Le pire, c’est que la soldatesque insurgée risque d’obtenir le résultat exactement inverse à celui escompté. La confusion qui règne au sommet de l’Etat malien ne peut que profiter aux rebelles séparatistes touaregs du Mouvement national de libération de l’Azawad (MNLA), qui vont en profiter pour avancer leurs pions et prendre davantage le contrôle du nord du territoire. Les Touaregs ont déjà a leur actif une série de victoires contre l’armée malienne dans le vaste désert du nord du pays depuis ces derniers mois. 

Malgré son faible poids économique, le Mali est d’une grande importance stratégique pour les pays occidentaux pour son aide dans sa lutte contre Al-Qaïda au Maghreb islamique (AQMI), qui gagne en force et en audace et se cache dans le désert du nord du Mali, au Niger, en Mauritanie et en Algérie. 

S’il n’y a pas actuellement de preuves tangibles pour affirmer l’existence d’un lien entre militants islamistes et Touaregs, une destabilisation du Mali aurait sans nul doute des conséquences désastreuses pour le pays et pour toute la région, déjà sous la pression de l’islamisme et des pénuries alimentaires entrainées par les sécheresses.
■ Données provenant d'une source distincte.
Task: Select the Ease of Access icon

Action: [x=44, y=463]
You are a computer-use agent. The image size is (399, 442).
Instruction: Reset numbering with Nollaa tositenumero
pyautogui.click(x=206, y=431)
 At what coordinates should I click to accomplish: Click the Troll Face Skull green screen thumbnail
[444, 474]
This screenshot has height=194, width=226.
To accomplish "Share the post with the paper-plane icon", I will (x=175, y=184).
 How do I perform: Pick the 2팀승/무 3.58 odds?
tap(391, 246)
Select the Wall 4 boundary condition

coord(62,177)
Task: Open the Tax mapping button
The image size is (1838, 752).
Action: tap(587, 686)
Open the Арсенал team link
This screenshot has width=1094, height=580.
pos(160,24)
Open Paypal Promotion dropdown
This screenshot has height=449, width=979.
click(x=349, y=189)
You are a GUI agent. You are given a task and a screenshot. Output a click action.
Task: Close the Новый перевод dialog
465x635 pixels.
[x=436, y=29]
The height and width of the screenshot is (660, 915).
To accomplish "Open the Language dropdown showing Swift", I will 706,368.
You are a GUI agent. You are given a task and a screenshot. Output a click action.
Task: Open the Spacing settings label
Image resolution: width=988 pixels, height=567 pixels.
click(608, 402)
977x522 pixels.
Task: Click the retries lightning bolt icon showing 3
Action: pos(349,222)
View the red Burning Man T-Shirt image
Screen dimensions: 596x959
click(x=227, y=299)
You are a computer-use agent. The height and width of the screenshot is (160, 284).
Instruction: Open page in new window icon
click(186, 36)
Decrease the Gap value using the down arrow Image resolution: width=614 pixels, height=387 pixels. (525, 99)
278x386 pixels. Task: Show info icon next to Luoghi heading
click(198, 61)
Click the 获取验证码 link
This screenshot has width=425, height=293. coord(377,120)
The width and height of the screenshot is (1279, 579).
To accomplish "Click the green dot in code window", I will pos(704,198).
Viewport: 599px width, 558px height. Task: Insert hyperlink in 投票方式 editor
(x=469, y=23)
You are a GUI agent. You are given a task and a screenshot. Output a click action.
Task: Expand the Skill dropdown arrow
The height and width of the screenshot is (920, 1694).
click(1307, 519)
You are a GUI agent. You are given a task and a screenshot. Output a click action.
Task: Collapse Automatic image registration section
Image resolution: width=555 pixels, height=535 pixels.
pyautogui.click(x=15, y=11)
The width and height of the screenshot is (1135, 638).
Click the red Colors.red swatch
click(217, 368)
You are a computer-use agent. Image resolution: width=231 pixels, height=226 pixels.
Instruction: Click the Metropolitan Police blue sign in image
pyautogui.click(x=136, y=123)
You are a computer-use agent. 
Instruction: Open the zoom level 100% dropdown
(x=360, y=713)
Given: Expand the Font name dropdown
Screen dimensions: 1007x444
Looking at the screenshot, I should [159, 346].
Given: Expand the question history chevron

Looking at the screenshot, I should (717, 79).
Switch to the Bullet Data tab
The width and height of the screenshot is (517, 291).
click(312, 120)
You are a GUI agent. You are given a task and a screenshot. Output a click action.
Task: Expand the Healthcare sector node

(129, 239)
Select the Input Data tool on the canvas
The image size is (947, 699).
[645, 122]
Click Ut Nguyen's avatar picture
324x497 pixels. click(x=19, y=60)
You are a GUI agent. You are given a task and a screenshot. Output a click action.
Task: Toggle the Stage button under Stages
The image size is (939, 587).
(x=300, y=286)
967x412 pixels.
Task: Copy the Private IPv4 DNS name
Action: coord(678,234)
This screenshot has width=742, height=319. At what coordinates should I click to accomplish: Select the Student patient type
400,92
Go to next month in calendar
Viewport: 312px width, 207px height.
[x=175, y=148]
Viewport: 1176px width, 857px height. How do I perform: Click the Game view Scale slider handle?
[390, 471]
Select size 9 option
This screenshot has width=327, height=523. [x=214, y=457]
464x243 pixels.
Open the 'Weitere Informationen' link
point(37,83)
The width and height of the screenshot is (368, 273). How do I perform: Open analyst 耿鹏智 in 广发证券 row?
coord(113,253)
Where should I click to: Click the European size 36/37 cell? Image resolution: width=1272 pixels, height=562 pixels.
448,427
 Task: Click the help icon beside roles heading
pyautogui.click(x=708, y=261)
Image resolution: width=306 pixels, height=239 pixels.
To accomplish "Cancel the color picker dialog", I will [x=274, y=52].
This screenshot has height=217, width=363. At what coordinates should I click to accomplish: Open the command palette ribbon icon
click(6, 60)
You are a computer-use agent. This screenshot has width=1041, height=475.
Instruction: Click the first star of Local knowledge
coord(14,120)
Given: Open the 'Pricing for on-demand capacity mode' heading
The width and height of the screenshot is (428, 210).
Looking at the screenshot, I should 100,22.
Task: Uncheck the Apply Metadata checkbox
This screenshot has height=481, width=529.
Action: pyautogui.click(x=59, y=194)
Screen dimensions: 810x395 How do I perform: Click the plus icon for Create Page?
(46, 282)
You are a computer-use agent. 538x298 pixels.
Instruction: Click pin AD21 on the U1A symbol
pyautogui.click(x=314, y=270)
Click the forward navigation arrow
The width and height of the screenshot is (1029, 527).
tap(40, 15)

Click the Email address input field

Condamnation internationale unanime

Le Mali a été, depuis ces deux dernières décennies, une zone de relative stabilité et le pays a réussi à maintenir un semblant de démocratie. Le putsch dynamite un processus électoral qui prévoyait une présidentielle le 29 avril, couplé à un référendum constitutionnel, avant des législatives en juillet. Elu en 2000 et en 2007, M. Touré devait céder son fauteuil après ses deux mandats, conformément à la Constitution.

Il n’est donc pas surprenant que ce coup d’Etat soit condamné par tous: les chancelleries occidentales, les Nations unies, l’Union africaine, l’Union européenne…

A New York, les pays membres du Conseil de sécurité de l’ONU ont appelé au « rétablissement immédiat de l’ordre constitutionnel et du gouvernement démocratiquement élu ». Bruxelles a annoncé qu’elle stoppait temporairement son aide au développement du Mali. La France a décidé de suspendre « toutes ses coopérations régaliennes avec le Mali » et demandé le respect de l’intégrité physique du président Touré et la libération des personnes détenues. Les Etats-Unis ont demandé « le retour immédiat de l’ordre constitutionnel au Mali », et ont entamé le réexamen de leur aide annuelle de 137 millions de dollars. La Banque mondiale et la Banque africaine de développement (BAD) ont annoncé qu’elles suspendaient leur aide au Mali.